I’m not sure when I first started having them but it was fairly early in my career: at least twice a year, at the start of a new term, I could expect the arrival of what I soon began to call teaching-anxiety dreams.
At first, they were fairly mundane. I don’t recall any dreams in which I show up to class without any clothes, but perhaps I have suppressed the memory of them.
One of my all-time favorites was one I had when I was teaching at the University of New Hampshire, in which I had been scheduled to teach two classes on different topics at the same time, in adjacent rooms. I coped, in the dream, by scrambling back and forth between the rooms.
I began to look forward to those dreams, as they would help me to focus on the work of the coming term.
I also took them as something of a sign: I thought and I said that, if I ever stop having teaching-anxiety dreams, it would indicate that I should get out of the profession, as it would mean that I just didn’t care enough about my students or my work as a teacher to be anxious about them.
It would also mean that I was not taking enough risks in the design of my courses, that I was becoming too safely conventional.
Then, three or four years ago, I stopped having such dreams.The absence of teaching-anxiety dreams left me with a different kind of worry, a weight on my mind that was very likely a factor in my decision to carry out a radical revision of my approach to teaching over the summer of 2012.
Still, the dreams did not come back.
I’m up early this morning after a short and turbulent sleep, one that brought an unbroken string of dreams about my courses in the term that starts tomorrow. The dreams did not focus on scheduling snafus or wardrobe malfunctions, but on very specific ways in which my new course design could blow up or fall apart, ways in which I might fail to follow through on my resolve to do something new.
I can honestly say that I’m happy and relieved to have had bad dreams.
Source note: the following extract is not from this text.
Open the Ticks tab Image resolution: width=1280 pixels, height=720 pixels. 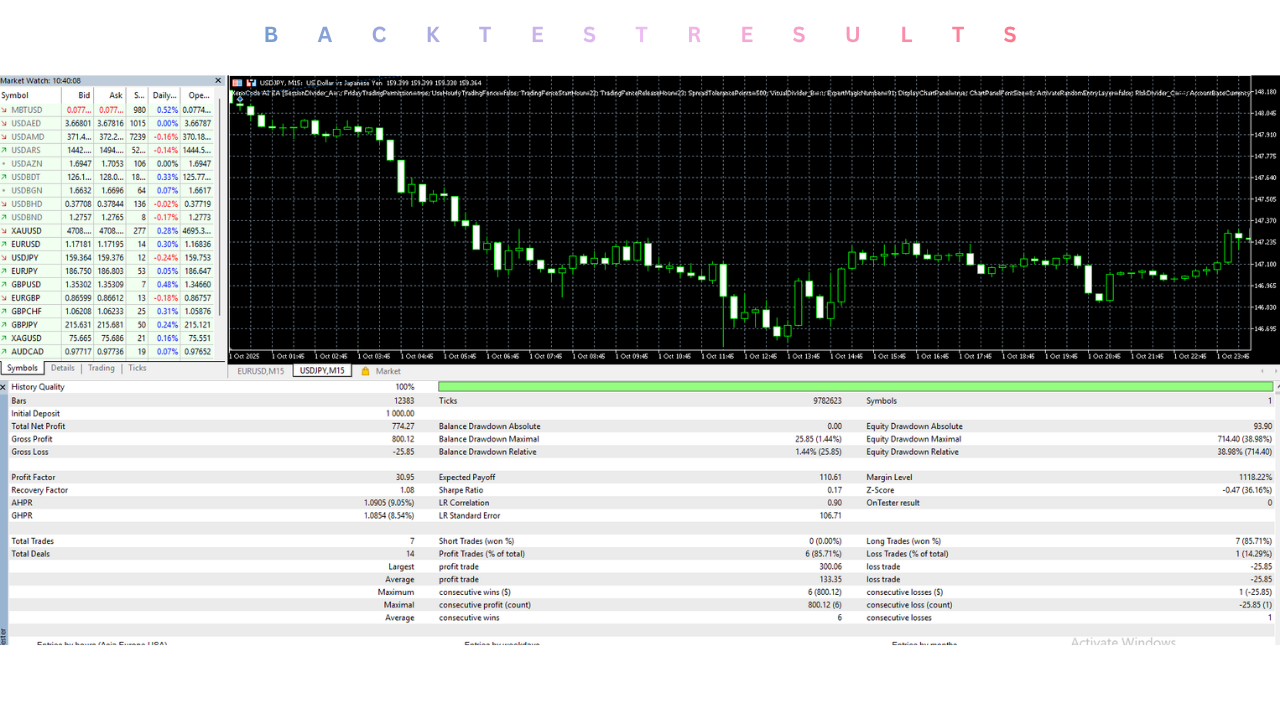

Because of them, I am taking the start of my classes on Tuesday more seriously; because of them, I can anticipate and perhaps avoid some failure modes of my new design.
My relief goes deeper than this, though.
One dream of failure would suggest that I am, at long last, taking risks that are adequate to an endeavor about which I care deeply.
A whole night of constructive teaching-anxiety dreams suggests I may really be on to something.